The snippets, ordered obscure → unmistakable
- Snippet 1(Generic palloc fragment)
- Snippet 2(elog / ereport macros)
- Snippet 3(tuple descriptor)
- Snippet 4(Function signature macro)
- Snippet 5(MVCC visibility check)
- Snippet 6(src/backend/main/main.c)
Why this project gives itself away
The give-away. Snippet 1's palloc/palloc0 is the Postgres memory-context allocator — unique in the database world. Snippet 2's ereport(ERROR, ...) with errcode(ERRCODE_...) is a Postgres-only spelling. Snippet 3 names TupleDesc + FormData_pg_attribute. Snippet 4 is the PG_FUNCTION_ARGS calling convention every Postgres C function uses. Snippet 5 reveals MVCC visibility — HeapTuple, Snapshot, Xmin/Xmax — Postgres's flagship concurrency model. Snippet 6 is the copyright header on every backend file.

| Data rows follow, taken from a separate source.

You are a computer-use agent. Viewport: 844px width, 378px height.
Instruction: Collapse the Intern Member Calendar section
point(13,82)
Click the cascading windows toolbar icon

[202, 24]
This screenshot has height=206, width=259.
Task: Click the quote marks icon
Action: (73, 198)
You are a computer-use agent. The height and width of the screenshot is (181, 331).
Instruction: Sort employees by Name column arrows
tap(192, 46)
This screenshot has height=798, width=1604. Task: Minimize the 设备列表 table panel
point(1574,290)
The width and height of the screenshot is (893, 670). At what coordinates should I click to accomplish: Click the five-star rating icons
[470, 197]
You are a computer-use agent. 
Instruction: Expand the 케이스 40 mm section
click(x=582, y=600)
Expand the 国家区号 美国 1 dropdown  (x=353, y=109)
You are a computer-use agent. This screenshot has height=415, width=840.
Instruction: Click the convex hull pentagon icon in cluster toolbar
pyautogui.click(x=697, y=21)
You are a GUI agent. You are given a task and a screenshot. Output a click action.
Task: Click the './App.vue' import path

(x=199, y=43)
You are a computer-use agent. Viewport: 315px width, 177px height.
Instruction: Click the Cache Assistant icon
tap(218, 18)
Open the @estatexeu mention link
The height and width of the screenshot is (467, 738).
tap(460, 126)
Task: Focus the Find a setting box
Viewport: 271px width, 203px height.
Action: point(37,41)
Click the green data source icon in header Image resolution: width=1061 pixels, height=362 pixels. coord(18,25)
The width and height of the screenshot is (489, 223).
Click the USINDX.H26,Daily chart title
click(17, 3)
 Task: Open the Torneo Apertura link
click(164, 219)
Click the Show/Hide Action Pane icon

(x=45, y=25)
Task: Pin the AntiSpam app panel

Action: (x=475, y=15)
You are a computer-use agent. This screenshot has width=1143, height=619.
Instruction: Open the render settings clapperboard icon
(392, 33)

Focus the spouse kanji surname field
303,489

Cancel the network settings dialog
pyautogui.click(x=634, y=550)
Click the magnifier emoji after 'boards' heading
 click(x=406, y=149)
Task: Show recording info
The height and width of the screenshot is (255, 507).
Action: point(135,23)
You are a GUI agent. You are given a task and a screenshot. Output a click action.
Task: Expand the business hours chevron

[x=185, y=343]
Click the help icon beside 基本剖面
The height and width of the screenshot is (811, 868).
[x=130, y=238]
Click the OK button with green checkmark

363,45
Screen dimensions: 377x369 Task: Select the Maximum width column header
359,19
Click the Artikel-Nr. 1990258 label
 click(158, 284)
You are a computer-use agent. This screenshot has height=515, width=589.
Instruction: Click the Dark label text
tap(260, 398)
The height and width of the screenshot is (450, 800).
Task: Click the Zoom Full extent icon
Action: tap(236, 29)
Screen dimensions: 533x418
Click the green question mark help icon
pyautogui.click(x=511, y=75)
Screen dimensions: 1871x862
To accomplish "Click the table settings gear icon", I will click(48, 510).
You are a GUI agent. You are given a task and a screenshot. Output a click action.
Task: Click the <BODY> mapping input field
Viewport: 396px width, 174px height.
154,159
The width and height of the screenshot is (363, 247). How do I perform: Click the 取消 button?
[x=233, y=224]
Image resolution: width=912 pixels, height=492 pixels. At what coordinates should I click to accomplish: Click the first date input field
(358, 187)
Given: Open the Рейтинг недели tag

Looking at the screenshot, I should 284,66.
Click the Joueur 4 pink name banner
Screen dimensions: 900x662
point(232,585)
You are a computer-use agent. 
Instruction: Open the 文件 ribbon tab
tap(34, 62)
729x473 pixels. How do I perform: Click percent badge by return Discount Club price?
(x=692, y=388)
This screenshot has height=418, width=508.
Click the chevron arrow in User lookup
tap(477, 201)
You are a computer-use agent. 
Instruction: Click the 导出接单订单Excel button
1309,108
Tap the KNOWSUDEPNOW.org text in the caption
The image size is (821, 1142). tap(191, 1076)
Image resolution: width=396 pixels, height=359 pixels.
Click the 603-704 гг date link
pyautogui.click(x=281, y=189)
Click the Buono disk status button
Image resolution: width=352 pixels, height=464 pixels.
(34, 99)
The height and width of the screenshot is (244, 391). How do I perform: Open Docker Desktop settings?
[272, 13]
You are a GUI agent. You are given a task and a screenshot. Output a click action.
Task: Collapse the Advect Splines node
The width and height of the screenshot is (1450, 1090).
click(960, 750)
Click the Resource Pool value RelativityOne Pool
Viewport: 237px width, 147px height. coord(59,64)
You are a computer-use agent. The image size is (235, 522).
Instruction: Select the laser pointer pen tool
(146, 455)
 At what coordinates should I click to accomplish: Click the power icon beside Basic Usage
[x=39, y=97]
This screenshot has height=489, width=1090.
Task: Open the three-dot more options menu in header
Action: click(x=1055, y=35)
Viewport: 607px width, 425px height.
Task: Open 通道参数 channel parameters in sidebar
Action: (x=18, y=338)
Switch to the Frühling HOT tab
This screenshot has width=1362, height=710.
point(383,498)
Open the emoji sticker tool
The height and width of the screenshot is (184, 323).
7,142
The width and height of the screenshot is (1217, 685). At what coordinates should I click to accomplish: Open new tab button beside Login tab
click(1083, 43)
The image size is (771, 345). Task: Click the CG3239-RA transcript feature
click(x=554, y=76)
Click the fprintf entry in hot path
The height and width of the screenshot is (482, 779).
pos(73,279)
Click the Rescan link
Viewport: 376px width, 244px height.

Why this style. Postgres has its own memory-context allocator, its own error-reporting macros (ereport/elog), and the PG_* calling convention — none of which look like a typical C codebase.
How a Framed puzzle is built
Every Framed project ships exactly six snippets, hand-ordered from deeply obscure to unmistakable. The first snippet must be plausible for a dozen codebases — a generic loop, a small utility, a comment that could appear anywhere. The last snippet carries a project-specific tell: a function name, a code-comment idiom, a file header, a build invocation. Between them sit four snippets that gradually narrow the field. Reading them in order is half the puzzle: a returning Framed player learns to triangulate on indentation conventions, comment voice, naming, and the small-but-distinctive choices that betray a project's era and community.